The task » Reproduce the material starting at the line containing "The height and width of the screenshot is (1474, 1942)." and ending at the line containing "[x=38, y=388]", swapping "checkbox" for "switch" and leaving everything else unchanged. Give only those lines.

Extracted data »
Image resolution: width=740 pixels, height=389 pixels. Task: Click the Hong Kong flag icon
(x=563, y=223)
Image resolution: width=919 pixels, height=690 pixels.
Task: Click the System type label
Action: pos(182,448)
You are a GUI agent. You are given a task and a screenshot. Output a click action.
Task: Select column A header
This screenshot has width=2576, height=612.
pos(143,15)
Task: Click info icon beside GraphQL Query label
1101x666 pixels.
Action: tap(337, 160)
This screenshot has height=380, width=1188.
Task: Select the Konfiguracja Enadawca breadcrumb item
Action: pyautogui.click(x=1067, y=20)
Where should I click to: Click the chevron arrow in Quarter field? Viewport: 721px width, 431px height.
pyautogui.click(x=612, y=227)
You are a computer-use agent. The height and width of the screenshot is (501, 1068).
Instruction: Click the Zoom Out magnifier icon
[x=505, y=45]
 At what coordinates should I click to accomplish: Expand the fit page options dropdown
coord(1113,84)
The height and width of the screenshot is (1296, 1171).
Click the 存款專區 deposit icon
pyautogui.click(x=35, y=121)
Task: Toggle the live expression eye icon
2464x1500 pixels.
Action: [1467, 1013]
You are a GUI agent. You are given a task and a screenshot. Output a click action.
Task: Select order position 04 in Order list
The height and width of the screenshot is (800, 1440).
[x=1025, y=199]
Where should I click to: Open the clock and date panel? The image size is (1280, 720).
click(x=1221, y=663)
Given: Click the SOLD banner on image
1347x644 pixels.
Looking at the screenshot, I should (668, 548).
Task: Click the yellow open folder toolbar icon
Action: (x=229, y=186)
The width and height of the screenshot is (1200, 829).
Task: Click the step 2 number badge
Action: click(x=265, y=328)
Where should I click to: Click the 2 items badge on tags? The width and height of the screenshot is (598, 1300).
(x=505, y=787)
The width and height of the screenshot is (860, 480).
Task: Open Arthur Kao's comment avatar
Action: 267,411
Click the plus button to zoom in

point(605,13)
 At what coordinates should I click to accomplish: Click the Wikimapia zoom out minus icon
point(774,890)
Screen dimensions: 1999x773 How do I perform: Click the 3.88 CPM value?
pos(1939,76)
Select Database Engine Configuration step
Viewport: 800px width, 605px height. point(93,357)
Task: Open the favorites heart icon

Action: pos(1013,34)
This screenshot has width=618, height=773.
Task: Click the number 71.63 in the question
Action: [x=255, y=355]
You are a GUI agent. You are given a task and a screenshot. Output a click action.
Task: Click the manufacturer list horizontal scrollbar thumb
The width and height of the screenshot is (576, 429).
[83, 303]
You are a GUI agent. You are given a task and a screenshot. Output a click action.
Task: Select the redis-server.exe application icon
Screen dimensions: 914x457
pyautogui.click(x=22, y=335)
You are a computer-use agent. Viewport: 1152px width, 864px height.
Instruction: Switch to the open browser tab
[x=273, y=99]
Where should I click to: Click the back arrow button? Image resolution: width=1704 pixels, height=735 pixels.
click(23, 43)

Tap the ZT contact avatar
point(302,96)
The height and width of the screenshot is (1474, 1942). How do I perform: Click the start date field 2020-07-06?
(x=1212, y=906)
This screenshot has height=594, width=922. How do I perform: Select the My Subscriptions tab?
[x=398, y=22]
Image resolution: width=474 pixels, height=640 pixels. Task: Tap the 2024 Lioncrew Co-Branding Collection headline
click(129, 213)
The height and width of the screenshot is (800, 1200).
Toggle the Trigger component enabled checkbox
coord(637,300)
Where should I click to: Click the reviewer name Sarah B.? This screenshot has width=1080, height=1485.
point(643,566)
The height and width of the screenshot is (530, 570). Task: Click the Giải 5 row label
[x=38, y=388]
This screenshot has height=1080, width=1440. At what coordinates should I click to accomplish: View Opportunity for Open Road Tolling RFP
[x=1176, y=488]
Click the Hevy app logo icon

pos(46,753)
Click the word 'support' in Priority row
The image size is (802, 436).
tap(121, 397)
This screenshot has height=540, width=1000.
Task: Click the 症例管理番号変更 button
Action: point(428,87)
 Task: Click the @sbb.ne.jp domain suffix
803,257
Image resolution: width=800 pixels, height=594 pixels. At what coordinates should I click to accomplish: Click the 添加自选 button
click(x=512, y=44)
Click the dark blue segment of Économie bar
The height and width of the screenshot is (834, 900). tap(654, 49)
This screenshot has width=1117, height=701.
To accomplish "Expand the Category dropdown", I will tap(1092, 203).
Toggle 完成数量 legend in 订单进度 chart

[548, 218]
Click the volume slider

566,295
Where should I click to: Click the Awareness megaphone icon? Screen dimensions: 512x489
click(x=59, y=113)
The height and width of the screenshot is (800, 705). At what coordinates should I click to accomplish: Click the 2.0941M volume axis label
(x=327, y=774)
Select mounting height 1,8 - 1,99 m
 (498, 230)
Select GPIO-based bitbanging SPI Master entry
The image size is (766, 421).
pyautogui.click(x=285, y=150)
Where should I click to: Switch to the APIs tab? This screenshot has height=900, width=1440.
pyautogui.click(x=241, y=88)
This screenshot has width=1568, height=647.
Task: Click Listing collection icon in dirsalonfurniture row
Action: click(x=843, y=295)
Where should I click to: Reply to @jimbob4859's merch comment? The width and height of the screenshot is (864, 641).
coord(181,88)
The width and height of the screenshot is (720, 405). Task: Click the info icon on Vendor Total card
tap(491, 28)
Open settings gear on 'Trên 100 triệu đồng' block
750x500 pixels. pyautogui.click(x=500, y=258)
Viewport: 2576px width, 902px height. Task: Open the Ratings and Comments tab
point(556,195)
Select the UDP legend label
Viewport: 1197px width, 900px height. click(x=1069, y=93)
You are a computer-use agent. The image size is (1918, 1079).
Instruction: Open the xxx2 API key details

Problem solution »
The height and width of the screenshot is (1474, 1942). How do I perform: Click the start date field 2020-07-06?
(x=1212, y=906)
This screenshot has height=594, width=922. How do I perform: Select the My Subscriptions tab?
[x=398, y=22]
Image resolution: width=474 pixels, height=640 pixels. Task: Tap the 2024 Lioncrew Co-Branding Collection headline
click(129, 213)
The height and width of the screenshot is (800, 1200).
Toggle the Trigger component enabled switch
coord(637,300)
Where should I click to: Click the reviewer name Sarah B.? This screenshot has width=1080, height=1485.
point(643,566)
The height and width of the screenshot is (530, 570). Task: Click the Giải 5 row label
[x=38, y=388]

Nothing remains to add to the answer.